§ Extract provided
##############################
Removing PDF invisible objects with iTextSharp

Question

Is possible to use iTextSharp to remove from a PDF document objects that are not visible (or at least not being displayed)?

More details:

1) My source is a PDF page containing images and text (maybe some vectorial drawings) and embedded fonts.

2) There's an interface to design multiple 'crop boxes'.

3) I must generate a new PDF that contains only what is inside the crop boxes. Anything else must be removed from resulting document (indeed I may accept content which is half inside and half outside, but this is not the ideal and it should not appear anyway).

My solution so far:

I have successfully developed a solution that creates new temporary documents, each one containing the content of each crop box (using writer.GetImportedPage and contentByte.AddTemplate to a page that is exactly the size of the crop box). Then I create the final document and repeat the process, using the AddTemplate method do position each "cropped page" in the final page.
##############################
§ Your goal
Reproduce the part of the iTextSharp question starting with "3) I must generate" and going on through "not appear anyway).". The material after this point comes from a different source.

§ Material provided
##############################
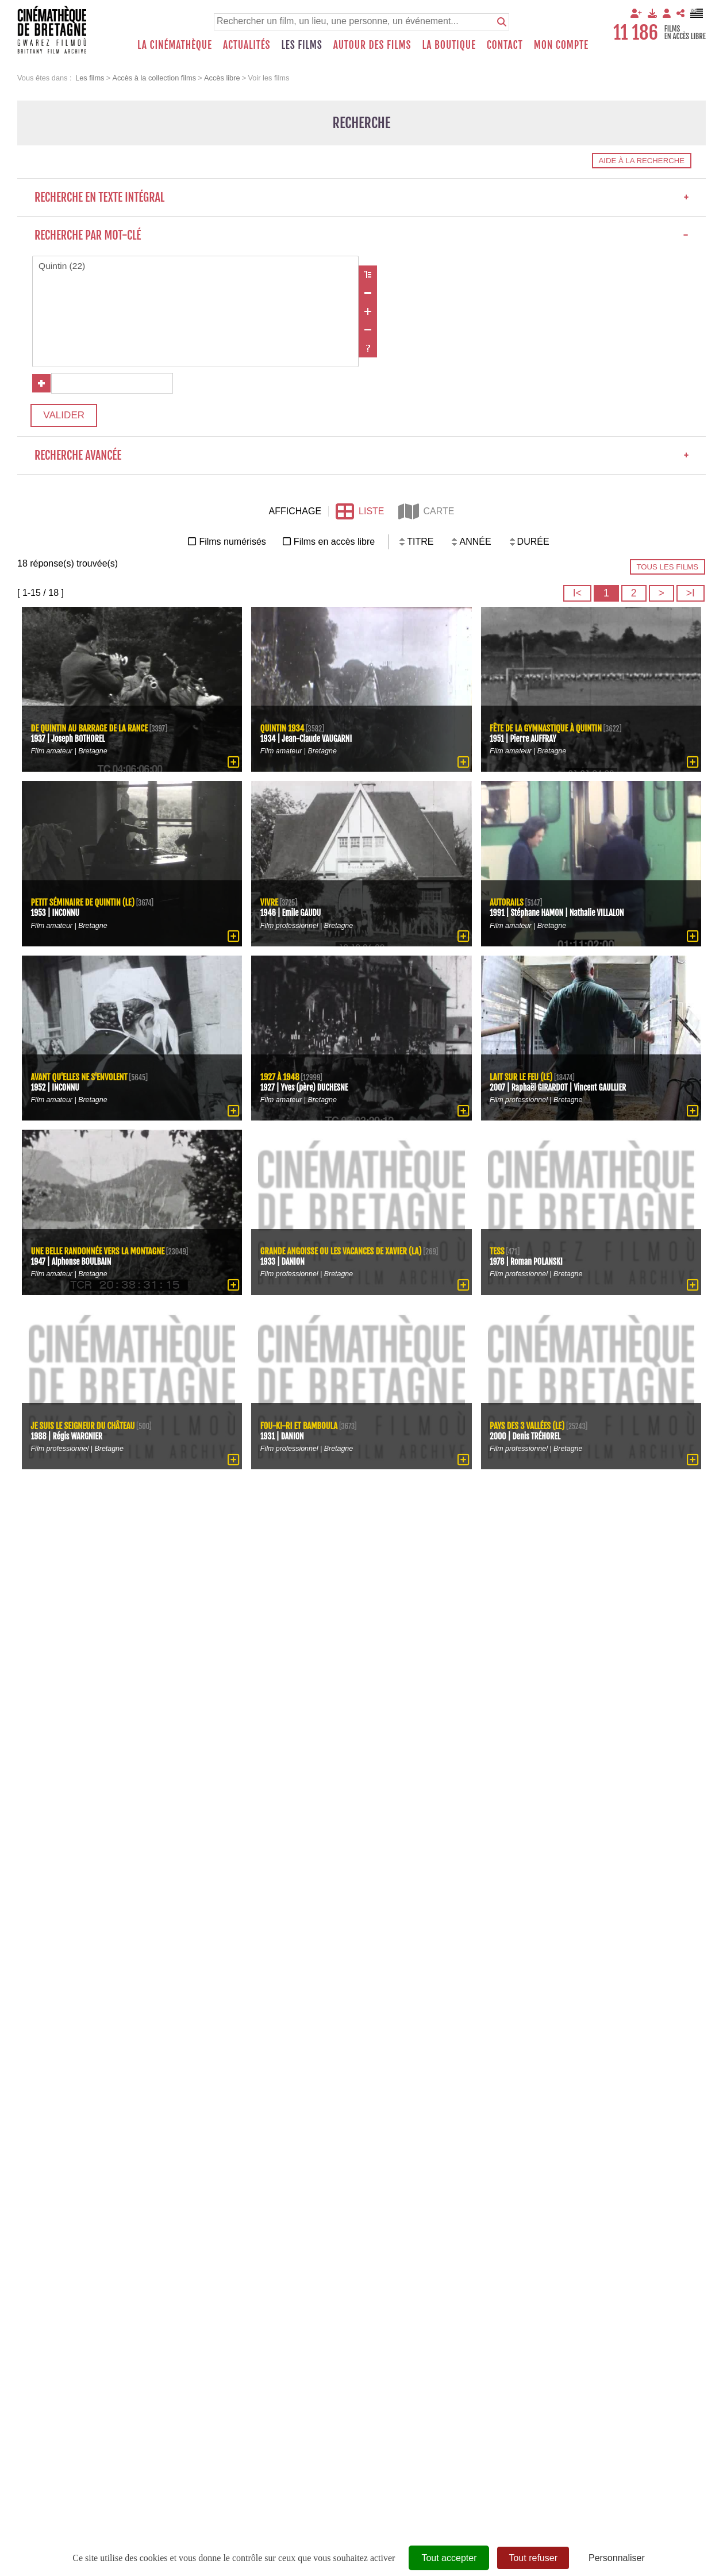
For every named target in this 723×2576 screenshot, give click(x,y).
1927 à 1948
##############################
§ Output
3) I must generate a new PDF that contains only what is inside the crop boxes. Anything else must be removed from resulting document (indeed I may accept content which is half inside and half outside, but this is not the ideal and it should not appear anyway).